The Sacramento, Calif.-based board represents 900 dried plum growers and 21 prune packers under the authority of the secretary of food and agriculture.

In 2013, crops yielded about 82,000 tons, down significantly from the 2012 crop, which produced nearly 138,000 tons. Zea attributed this drop in production to reduced acreage, as growers replaced about 5,000 acres with more profitable crops over the past five years.

Nevertheless, this year’s crop has rebounded and looks to provide nearly 95,000 tons. To make the most of this growth, the board is promoting prunes’ health advantages.

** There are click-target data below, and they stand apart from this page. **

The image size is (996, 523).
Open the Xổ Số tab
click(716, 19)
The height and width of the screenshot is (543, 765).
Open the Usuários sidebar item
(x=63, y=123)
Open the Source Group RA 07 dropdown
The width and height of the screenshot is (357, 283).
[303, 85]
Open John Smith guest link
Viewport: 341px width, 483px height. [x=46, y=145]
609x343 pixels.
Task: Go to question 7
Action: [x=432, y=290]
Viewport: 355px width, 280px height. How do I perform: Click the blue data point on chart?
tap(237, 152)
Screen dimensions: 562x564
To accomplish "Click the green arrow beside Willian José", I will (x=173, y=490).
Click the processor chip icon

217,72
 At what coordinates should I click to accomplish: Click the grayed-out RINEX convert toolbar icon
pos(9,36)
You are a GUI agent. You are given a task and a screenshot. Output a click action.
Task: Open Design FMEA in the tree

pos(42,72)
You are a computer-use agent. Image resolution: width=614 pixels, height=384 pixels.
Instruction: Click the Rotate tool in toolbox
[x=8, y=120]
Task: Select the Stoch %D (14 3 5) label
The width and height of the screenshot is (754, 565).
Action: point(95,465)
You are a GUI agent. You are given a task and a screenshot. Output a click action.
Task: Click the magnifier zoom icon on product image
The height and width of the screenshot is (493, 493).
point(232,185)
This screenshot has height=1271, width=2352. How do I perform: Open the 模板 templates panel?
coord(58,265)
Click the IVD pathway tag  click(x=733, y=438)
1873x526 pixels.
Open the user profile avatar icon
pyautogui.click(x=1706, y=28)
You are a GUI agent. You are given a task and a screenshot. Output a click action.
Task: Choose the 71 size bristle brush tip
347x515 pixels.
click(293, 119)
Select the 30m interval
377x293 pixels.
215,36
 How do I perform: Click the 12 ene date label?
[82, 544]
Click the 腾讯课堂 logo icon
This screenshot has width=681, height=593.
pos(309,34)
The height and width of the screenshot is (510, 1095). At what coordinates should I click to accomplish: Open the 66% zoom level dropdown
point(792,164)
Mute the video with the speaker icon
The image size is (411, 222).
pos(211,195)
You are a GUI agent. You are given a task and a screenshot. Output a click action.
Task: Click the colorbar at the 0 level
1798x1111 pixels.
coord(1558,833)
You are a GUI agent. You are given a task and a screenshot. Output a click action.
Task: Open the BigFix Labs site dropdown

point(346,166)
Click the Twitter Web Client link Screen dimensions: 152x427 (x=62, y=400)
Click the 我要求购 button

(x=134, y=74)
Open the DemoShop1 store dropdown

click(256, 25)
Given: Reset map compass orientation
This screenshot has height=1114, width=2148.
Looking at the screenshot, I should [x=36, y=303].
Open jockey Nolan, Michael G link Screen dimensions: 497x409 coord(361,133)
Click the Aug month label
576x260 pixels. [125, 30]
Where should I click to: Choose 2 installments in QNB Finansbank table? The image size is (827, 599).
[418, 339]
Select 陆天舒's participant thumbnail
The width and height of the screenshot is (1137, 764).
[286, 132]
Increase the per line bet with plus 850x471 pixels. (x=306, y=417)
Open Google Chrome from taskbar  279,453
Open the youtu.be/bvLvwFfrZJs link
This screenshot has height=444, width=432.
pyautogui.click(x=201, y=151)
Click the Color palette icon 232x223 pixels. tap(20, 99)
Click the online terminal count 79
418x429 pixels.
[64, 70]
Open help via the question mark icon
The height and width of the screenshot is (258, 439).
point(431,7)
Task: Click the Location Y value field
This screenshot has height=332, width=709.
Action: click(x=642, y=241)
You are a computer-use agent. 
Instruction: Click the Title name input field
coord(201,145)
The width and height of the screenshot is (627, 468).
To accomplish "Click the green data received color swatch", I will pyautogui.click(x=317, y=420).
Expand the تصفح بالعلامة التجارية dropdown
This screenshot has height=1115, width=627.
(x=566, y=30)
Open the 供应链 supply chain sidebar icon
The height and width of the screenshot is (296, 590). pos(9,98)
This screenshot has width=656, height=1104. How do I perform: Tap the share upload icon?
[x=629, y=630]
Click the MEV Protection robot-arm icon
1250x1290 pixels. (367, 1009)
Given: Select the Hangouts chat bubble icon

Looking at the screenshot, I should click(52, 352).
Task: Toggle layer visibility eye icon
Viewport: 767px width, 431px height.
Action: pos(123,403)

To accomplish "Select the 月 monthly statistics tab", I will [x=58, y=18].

“One of the most important things we’re doing is elevating the importance of the many nutritional benefits of prunes,” said Donn Zea, executive director of the board. “We’re working with top researchers across the world.”

Recently, the European Food Safety Authority announced that dried plums have digestive health benefits. According to Zea, prunes are now the “only dried and fresh fruit that has this (authorized health) claim in Europe.”

“It took a significant amount of time and investment,” Zea said, mentioning that clinical trials in the United Kingdom had gone on for years.

“This has allowed us to step up activity on the nutrition side outside the U.S.”

Research is going on in the U.S. as well. A recent clinical study conducted at Florida State University found that a daily diet of dried plums can suppress the rate of bone resorption and have a positive effect on bone density in postmenopausal women.

“Nutrition has become an even higher priority in our marketing strategy,” Zea said. He also mentioned that other nutritional researchers have observed prunes’ benefits to heart health, as well as their antioxidant properties.

Prunes can sometimes suffer a stigma, so the board is actively working to create new uses for the fruit.

Currently, it is focusing on applications in baking, partnering with other grower and handler organizations to provide recipes and alternative uses for dried plums.

“Retail and snacking consumer packaging is still very much our mainstay, but there’s a whole other world out there — purees, pastes, diced plums,” Zea said.

“Prunes are (a) low-fat and low-calorie alternative that doesn’t sacrifice any taste. We’re working with a lot of chefs across Europe to work with our products in a finer culinary approach (for uses) in a restaurant setting.”

These new approaches are attracting attention internationally. According to Zea, Japan is one of the most important growing markets for prune exports. China too has quickly become a top market.

“One of the reasons for our success is that many years ago, we took the best prune in the world from France and started to grow it here, so we look at ourselves as a craft industry, as opposed to a producer,” he said.

“We’re always looking for ways to find improvement for the consumer.”